Transports routiers de marchandises : lutter contre le dumping social par des contrôles accrus

InFO militante par Valérie Forgeront, L’inFO militante

Tel un alibi pour maintenir les salaires français au plus bas, le patronat du secteur des Transports de marchandises se sert de la « concurrence internationale ». Alors que le dumping social sévit à l’échelon même de l’Europe, notamment par la concurrence vive des pays de l’est jouant un moins disant social effréné, sur le territoire français, les entreprises cherchent à poursuivre leur activité et à préserver leurs bénéfices. Pour ce faire, elles usent de diverses stratégies dont la sous-traitance en cascade qui casse à chaque étape les prix de marchés. Et par voie de conséquences, les conditions de travail et les salaires. En bout de chaîne, les travailleurs subissent eux des conditions sociales très dégradées. La répartition des richesses n’est pas faite soulignait au congrès de FO UNCP, Zaïnil Nizaraly, secrétaire général de la Feets-FO et Président de l’Union interfédérale des Transports. Intervenant lui aussi à la tribune du congrès de la fédération FO des Transports et de la Logique qui se tenait des 5 au 8 octobre à Hardelot (Pas-de-Calais), Roberto Parillo, président de la section Route d’ETF (European Transport Worker’s Federation/ couvrant 5 millions de travailleurs dans 41 pays) lui non plus ne mâchait pas ses mots. Le coût d’un chauffeur belge (ou français) est estimé à 48 centimes du kilomètre, le coût d’un chauffeur bulgare à 11 centimes. Sachant que le prix du chauffeur, c’est 40% du prix de revient du transport…, la messe est dite ! Ou presque car la situation n’est pas une fatalité et requiert des mesures pour la contrer.

Des chauffeurs de l’est payés 200 à 400 euros par mois

Le militant d’ETF insiste en effet sur la nécessité de prendre des décisions politiques et de mener une lutte acharnée contre le dumping social. Il faut que les textes soient appliqués et que les sanctions soient à la hauteur des infractions commises. Nous avons une très bonne loi, le Paquet Mobilité adopté il y a un an et qui vise à lutter contre le dumping social… Mais nous n’avons pas de contrôle de son application. Or, martèle-t-il, il faut s’en donner les moyens et donc, augmenter le nombre de contrôleurs !. D’autant plus que 228 000 chauffeurs non européens circulent en Europe dont 170 000 chauffeurs polonais et lituaniens, employés à des conditions défiant si l’on peut dire toute concurrence. Des conditions simples à résumer pour Roberto Parillo : ce sont de vrais esclaves. Les chauffeurs routiers des pays de l’Est sont en effet payés de 200 à 400 euros par mois.

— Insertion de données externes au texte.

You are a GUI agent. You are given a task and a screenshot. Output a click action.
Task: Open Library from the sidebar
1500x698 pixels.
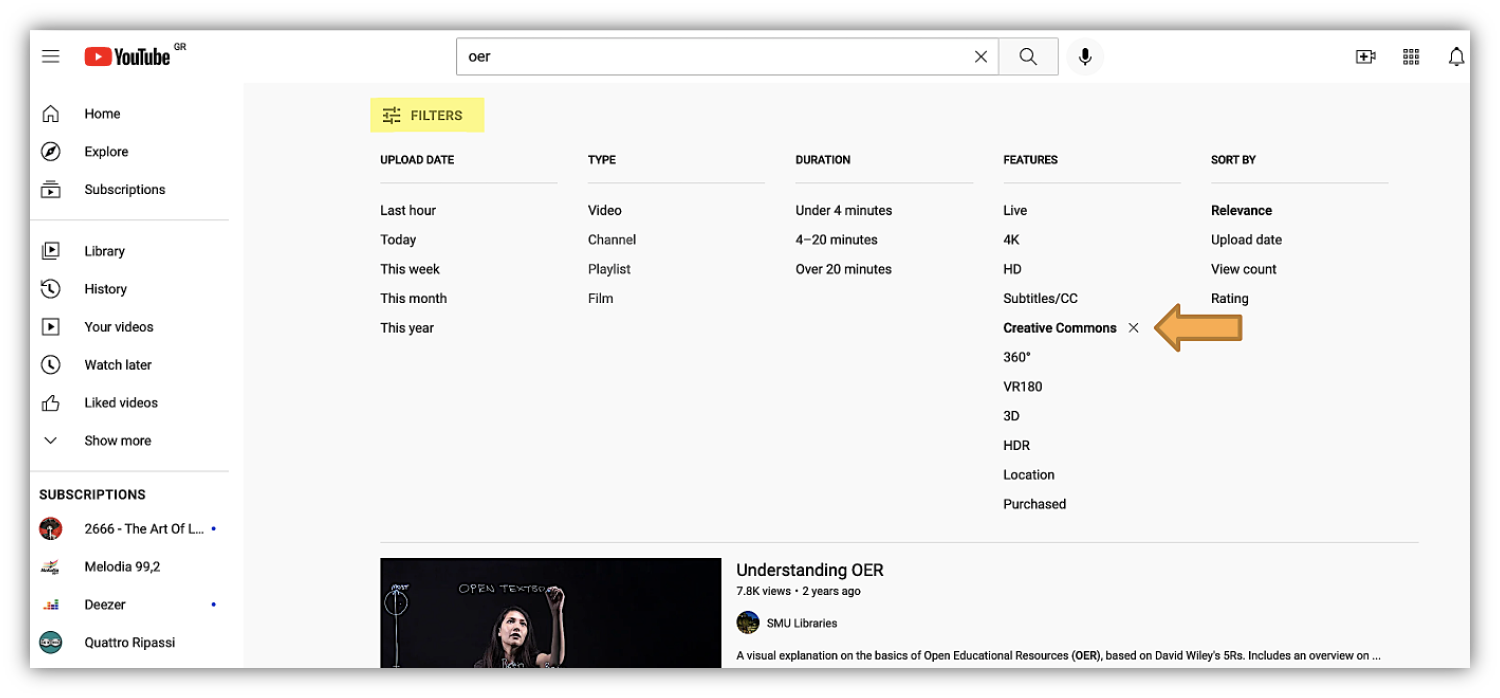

Les chargeurs, les commissionnaires de transports, et autres, prennent les marchés français et utilisent des chauffeurs avec des salaires de misère. Le dumping social n’a jamais été aussi fort insiste le président de la section route d’ETF, s’inquiétant de ce qui va se passer avec l’arrivée en février de nouvelles règles sur le cabotage et tandis que depuis 2012, on constate les ravages de l’attestation de conducteur non-européen. Ce document affirme que le chauffeur est employé légalement par une entreprise de transport public routier de marchandises. L’attestation de conducteur n’est exigée que pour les transports internationaux de marchandises exécutés sous le couvert d’une licence communautaire et pour les transports de cabotage. Et ce document laisse de côté pas mal de problèmes.

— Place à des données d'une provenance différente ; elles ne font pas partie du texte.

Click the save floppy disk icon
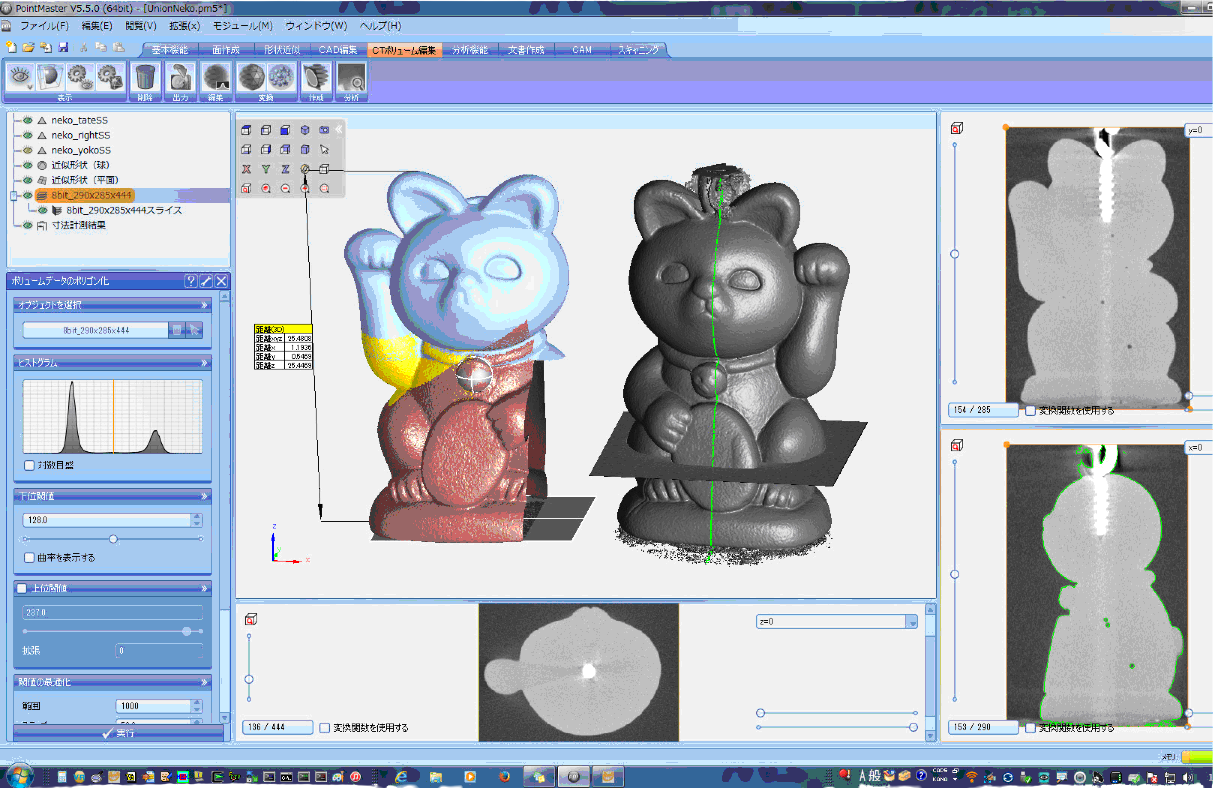1213x788 pixels. click(x=63, y=47)
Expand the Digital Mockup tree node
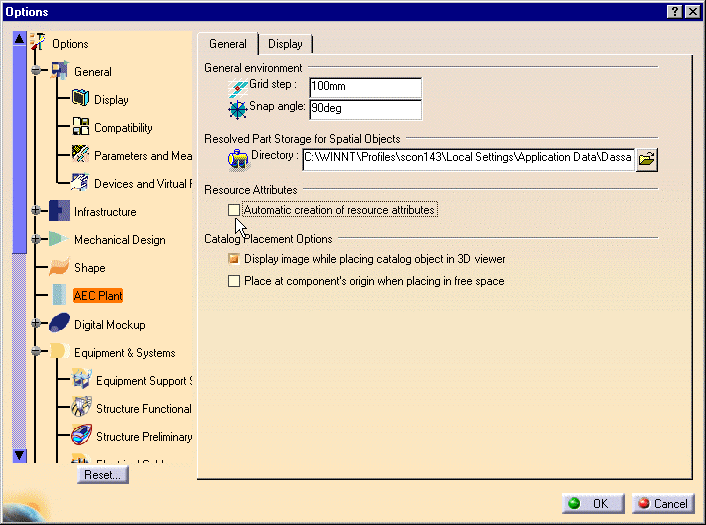The width and height of the screenshot is (706, 525). (37, 324)
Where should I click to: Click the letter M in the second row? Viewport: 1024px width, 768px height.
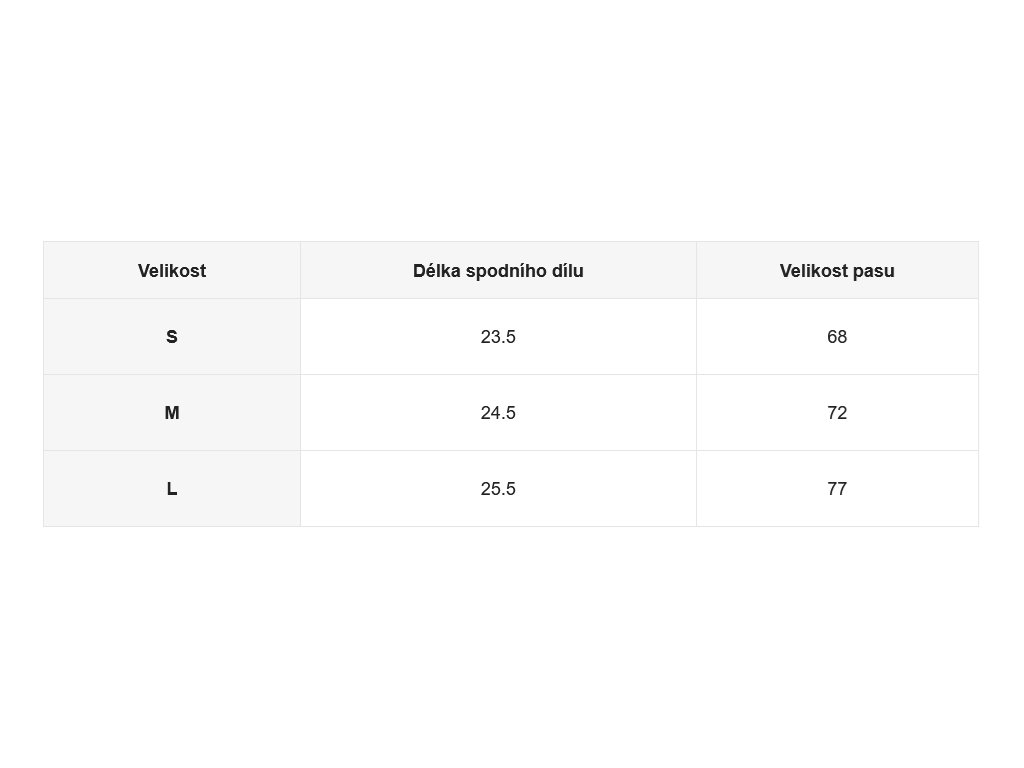(172, 413)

Le Paquet Mobilité et ses moyens d’application

En vigueur depuis le 20 août 2020, le Paquet Mobilité, adopté à l’échelon européen après beaucoup de batailles notamment contre le lobbying pratiqué par des employeurs et certains gouvernements, a permis en effet de créer des mesures sur le repos (par exemple interdiction du repos hebdomadaire en cabine) ou encore sur la sécurité. Par ce texte aussi, il est exigé que les chauffeurs étrangers employés à l’international soit obligés de rentrer chez eux ou dans le pays de leur employeur (ainsi que les camions dans leurs pays d’origine) après trois semaines passées sur le territoire de travail, la France par exemple. Toutefois, si ces chauffeurs sont censés respecter la législation française remarque l’ETF, sur le terrain, avec peu de contrôle, l’application de la mesure laisse à désirer. On a vu des employeurs roumains demander à leurs chauffeurs de signer un document attestant qu’ils refusent de rentrer chez eux…, ainsi l’employeur tente d’échapper à ses obligations de respect de la législation. Et sachant qu’il y a de moins en moins de contrôleurs mais de plus en plus de chauffeurs…, un contrôle réel est difficile à appliquer. Le défi est donc aujourd’hui l’implémentation de ce paquet mobilité estime ETF soulignant par ailleurs que pour contrer la pénurie de chauffeurs en France, il faut rendre attractif le métier, et notamment par les salaires.